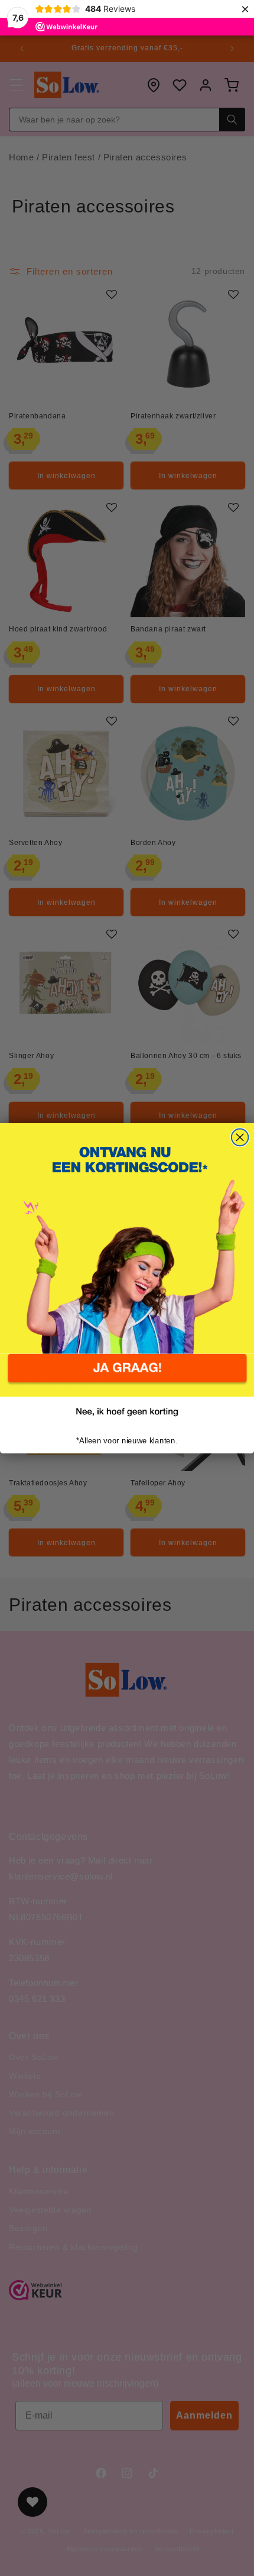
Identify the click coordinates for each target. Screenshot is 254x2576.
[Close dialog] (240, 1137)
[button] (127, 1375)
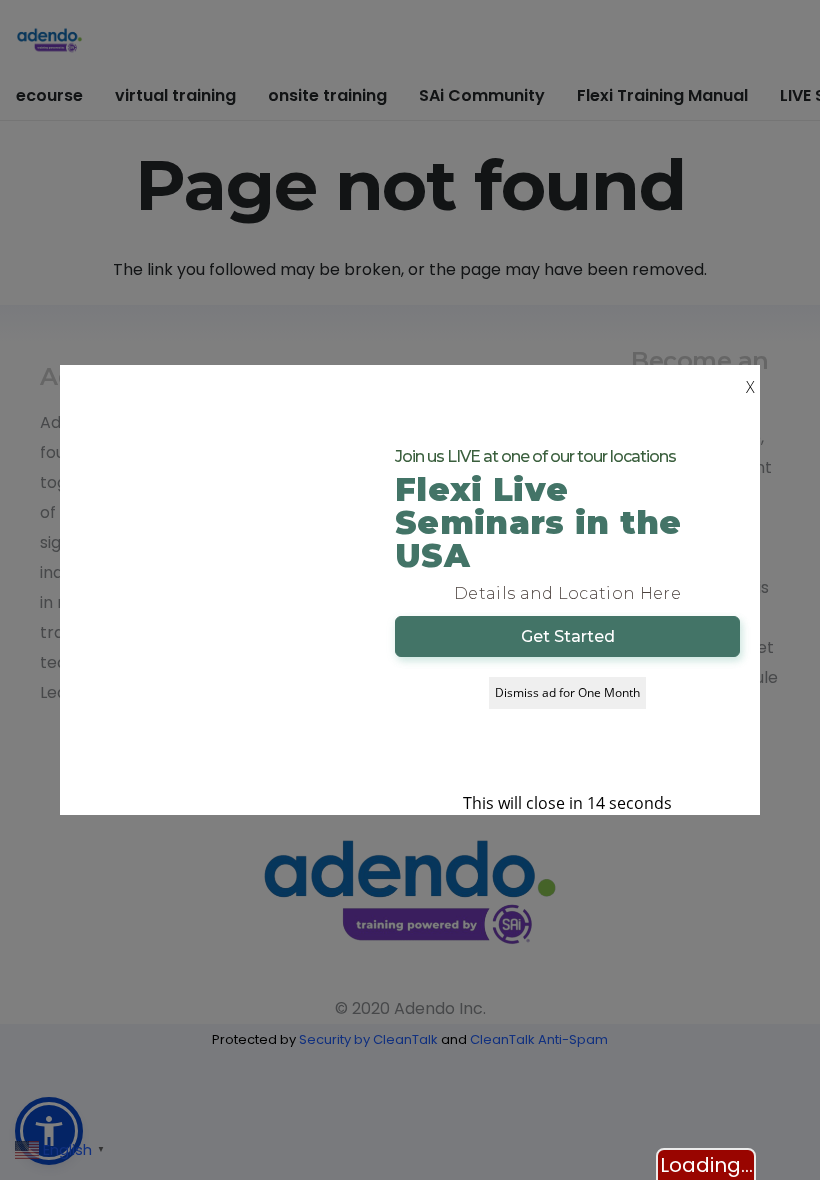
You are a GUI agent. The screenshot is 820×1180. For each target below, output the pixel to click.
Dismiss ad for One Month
==
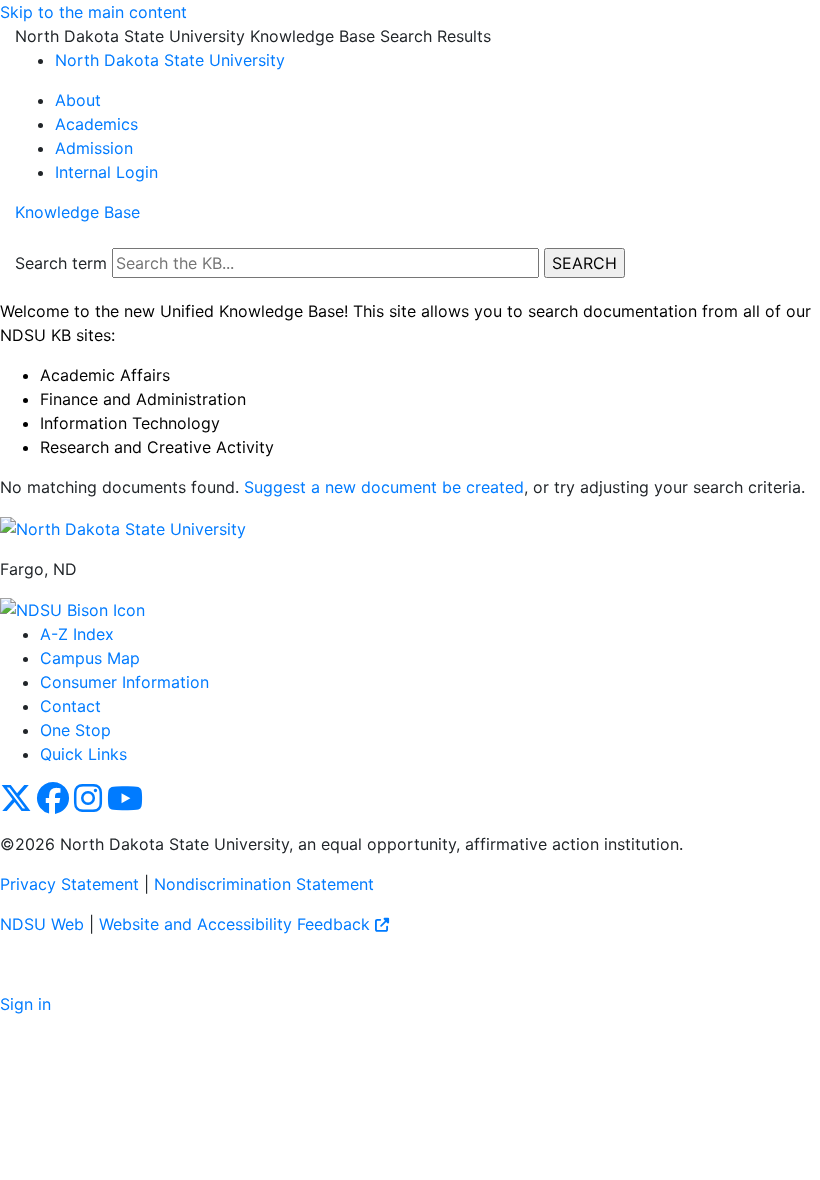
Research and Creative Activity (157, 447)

▶ PROBLEM DESCRIPTION
Across the data, pull every line containing the string "click".

▶ RESPONSE BELOW
Identify the click coordinates for each target. Screenshot is 254x2576.
You are a GUI agent. The screenshot is 820×1180. For each target below, output the pixel to click.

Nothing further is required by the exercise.